Have you checked if the parent of the foot controller is animated as well? You could have been animating the root or parent controller for the foot.


#4

Ok I’ll try and explain the best way I can, I am new to animating in maya sorry if it sounds unclear. I have all joints of the character under a character set, so yea the joint is definately being animated. I have been manually selecting each frame, then the ankle, and keying the location over and over again, its been horribly frustrating. I have been using that method because the graph editor is unresponsive to any changes I make, I set the translation Z line to a straight line (no change in value) but the ankle still moves. Even if I manually enter the translations of Z for every key, the ankle still moves! It is really bizarre and I dont know what to do. I don’t want to keep having to key the ankle literally every frame and would rather get the graph editor working, because at this rate it will take forever to get a run cycle going. Could this be a problem with the rig or something? The rig functions perfect when keying every joint, every frame…but obviously that would take a horribly long time! Any help would be awesome, I hope I explained well enough. If anybody wants me to post a small vid showing the problem I could do that as well. Thanks.


#5

By the way, I am a little confused what you mean by the root or the parent. This is the rig : I have two nurb curbs controlling the ankles and knees, which is setup using an IK rig. The IK rig connects to the root joint, (his hip joint) and then everything on top is FK. Then I have another nurb curb controlling his hip and selects everything from the hip up. Then I have a bigger nurb curb at the bottom of the rig that selects the whole rig and geometry. So When I animate the character, I select the frame, the character set button I made (selects all the joints) and then I key the movements. I have been currently selecting just the nurb curb (that selects the ankle) that needs to be on the ground and keying every frame for the foot not to move due to the problem I am having with the graph editor not responding…


#6

You generally don’t want to be animating joints directly, especially in the case of your leg setup with IK. You should also avoid placing joints that have IK in a character set. You’d want to only keyframe the parent of your ik handle and not the joints to that leg setup at the same time. This is probably where your problem lies. The entire point of the ik is so that you don’t have to manually keyframe the joints in that chain.

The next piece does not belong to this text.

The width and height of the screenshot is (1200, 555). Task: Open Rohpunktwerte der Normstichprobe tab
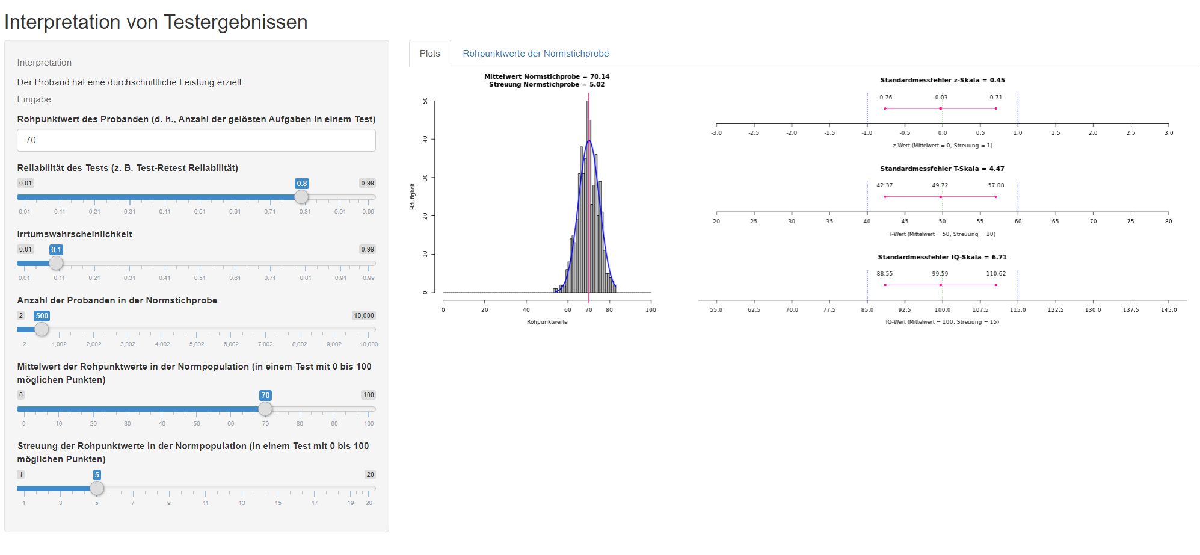click(x=535, y=54)
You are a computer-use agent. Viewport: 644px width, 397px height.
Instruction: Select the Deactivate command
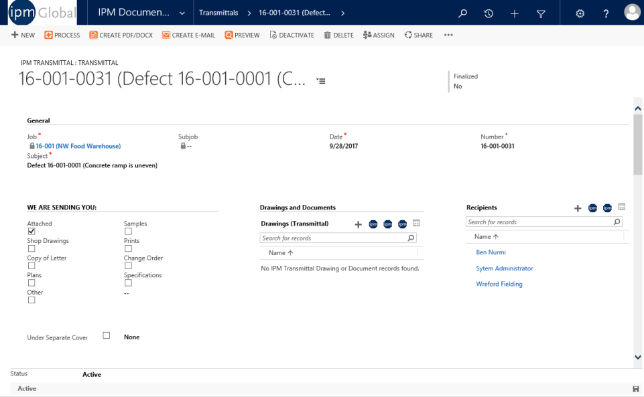(x=292, y=35)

In your case, you should probably remove the leg joints from your character set. Also remove any animation keys on it. It should be fine to leave the rest of your character’s joints in the set if you aren’t controlling them with another controller. It isn’t bad to animate joints directly, but using curves to control joints makes it clear to an animator where a character should be animated.


#7

I think there are some gaps in your understanding of how animating an IK limb works.

When using IK it’s typical to animate control objects (usually a foot controller to determine where the foot is placed and a pole vector controller to determine where the knee is pointed).
As mentioned above you generally don’t key the joints when doing this.
The reason you don’t see the Z translation for the foot changing in the timeline is because its local translation never changes, it’s a child of the knee joint usually and doesn’t change its position relative to that (unless using a stretchy IK rig, but that’s a little different). When using an IK rig you are only effecting the rotation of the leg joints, not their position usually.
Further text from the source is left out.